The Casanova Suites on the Beach Miami Beach is located in the city of Miami, which is a crossroads, a magnet for northerners seeking the sun and southerners seeking the sunnier side of life. Sometimes the mix is magic; sometimes it’s oil and water. Despite the risk, travelers still visit from far-flung points for the sheer experience of it –the color, the excitement and the opulence of the first world buoyed by the tropical ambience of the third, Although visitors will find the standard white sand and blue surf, it’s the unique neighborhoods and communities in the Magic City that leave you talking about your trip for years to come, then planning a return engagement just to experience it all again.

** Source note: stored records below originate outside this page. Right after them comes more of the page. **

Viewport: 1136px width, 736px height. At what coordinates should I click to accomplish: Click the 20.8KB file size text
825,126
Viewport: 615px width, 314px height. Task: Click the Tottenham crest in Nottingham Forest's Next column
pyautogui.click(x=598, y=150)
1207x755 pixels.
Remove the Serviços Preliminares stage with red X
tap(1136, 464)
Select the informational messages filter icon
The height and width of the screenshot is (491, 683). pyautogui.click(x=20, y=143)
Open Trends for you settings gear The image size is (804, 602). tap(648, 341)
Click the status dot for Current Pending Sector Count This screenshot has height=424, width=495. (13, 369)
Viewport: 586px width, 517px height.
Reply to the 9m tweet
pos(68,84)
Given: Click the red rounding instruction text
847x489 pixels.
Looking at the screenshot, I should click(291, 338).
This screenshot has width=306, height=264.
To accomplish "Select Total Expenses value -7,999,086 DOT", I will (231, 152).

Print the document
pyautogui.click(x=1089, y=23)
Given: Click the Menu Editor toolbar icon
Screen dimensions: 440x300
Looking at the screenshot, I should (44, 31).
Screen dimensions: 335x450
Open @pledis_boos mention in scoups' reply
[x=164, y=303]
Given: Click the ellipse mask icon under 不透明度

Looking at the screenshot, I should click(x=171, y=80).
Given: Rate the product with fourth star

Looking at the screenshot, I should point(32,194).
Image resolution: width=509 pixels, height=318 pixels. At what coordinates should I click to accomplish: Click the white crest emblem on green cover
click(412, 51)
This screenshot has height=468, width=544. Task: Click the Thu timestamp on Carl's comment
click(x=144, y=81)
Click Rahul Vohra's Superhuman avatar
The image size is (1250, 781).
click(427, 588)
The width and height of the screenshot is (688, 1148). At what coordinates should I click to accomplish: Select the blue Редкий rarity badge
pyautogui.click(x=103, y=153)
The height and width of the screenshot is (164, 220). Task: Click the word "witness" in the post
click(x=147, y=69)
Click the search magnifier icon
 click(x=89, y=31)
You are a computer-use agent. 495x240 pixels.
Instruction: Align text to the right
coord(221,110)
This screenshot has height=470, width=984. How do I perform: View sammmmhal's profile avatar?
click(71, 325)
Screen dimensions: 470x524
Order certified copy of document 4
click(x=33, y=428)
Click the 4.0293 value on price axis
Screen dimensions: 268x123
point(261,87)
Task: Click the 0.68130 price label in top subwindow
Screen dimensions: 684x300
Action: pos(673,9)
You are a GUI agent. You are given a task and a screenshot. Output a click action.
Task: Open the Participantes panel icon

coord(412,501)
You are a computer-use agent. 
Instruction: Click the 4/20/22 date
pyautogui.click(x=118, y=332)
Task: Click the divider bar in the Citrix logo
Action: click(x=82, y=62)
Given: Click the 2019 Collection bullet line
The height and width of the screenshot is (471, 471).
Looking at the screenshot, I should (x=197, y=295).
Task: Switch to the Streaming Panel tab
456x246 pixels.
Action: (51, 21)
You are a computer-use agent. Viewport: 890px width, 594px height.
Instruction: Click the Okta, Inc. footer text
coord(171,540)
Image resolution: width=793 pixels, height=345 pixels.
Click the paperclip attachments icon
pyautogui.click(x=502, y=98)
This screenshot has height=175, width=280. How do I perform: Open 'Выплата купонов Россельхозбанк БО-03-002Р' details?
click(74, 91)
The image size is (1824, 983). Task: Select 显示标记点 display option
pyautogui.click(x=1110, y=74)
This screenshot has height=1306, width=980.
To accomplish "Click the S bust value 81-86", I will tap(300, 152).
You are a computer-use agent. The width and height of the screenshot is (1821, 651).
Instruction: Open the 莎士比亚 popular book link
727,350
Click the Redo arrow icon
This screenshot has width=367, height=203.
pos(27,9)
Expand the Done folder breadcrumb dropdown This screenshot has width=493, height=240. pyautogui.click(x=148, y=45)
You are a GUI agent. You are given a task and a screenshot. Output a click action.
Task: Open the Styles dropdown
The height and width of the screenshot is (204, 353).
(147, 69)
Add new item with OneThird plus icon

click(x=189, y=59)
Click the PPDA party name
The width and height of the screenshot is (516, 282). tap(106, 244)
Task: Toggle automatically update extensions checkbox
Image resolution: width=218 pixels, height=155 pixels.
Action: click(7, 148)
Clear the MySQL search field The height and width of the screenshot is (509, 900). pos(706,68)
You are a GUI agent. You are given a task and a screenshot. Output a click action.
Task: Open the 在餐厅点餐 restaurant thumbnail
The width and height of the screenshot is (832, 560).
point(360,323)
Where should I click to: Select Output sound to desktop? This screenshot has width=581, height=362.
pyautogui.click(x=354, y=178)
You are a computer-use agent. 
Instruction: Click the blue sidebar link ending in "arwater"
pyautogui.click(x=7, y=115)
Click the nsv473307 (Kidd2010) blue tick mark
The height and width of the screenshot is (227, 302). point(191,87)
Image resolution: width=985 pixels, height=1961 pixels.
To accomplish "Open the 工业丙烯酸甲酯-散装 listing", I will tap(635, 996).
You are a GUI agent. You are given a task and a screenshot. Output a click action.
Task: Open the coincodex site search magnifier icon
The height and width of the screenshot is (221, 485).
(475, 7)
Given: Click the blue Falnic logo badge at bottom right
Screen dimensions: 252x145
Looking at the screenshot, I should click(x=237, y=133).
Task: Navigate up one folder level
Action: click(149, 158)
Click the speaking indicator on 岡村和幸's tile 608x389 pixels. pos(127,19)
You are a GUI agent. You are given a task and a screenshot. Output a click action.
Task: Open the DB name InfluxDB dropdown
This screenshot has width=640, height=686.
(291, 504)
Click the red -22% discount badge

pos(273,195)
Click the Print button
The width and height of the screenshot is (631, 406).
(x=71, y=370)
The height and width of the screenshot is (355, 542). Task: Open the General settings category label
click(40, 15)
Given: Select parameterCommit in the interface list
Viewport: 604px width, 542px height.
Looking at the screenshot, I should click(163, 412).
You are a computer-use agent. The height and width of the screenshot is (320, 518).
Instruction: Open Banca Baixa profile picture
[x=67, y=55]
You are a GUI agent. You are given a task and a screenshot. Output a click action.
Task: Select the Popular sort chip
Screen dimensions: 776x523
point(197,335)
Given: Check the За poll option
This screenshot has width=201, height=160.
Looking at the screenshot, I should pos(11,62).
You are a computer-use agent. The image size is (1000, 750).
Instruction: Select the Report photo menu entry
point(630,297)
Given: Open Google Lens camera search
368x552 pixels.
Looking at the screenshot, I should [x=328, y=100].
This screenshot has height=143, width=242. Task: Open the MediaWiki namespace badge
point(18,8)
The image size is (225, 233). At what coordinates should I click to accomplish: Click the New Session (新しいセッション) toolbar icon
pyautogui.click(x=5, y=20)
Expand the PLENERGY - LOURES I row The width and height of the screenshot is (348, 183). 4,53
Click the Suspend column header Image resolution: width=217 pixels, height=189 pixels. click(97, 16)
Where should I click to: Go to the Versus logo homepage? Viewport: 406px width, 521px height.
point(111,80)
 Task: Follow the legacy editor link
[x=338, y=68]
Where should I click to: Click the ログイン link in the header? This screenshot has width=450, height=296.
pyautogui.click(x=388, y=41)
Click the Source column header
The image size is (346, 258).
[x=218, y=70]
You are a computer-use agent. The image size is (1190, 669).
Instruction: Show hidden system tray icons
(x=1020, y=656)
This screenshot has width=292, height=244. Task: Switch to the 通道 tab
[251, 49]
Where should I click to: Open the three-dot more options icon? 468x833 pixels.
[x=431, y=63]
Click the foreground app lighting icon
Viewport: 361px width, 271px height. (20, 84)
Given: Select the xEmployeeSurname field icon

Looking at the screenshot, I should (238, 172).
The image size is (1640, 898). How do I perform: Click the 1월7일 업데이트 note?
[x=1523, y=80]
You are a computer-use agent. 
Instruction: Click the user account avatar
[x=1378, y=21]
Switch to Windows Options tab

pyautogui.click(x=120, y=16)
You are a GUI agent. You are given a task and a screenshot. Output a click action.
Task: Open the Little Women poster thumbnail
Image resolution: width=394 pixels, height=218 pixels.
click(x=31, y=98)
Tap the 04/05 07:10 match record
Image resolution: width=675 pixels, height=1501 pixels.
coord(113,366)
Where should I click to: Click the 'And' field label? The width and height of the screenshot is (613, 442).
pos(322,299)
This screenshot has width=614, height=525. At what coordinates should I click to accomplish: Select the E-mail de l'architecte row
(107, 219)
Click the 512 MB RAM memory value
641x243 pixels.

Both the sun and the moon shine brightly today over the playground called Miami Beach. The round-the-clock excitement is reflected on the covers of national and international glamour and travel magazines where the trendy South Beach district — or SoBe — is displayed like a model newly emerged from a makeover. Not far from the truth… It’s the revitalizing of this area’s definitive art deco architecture that has put Miami Beach on the map.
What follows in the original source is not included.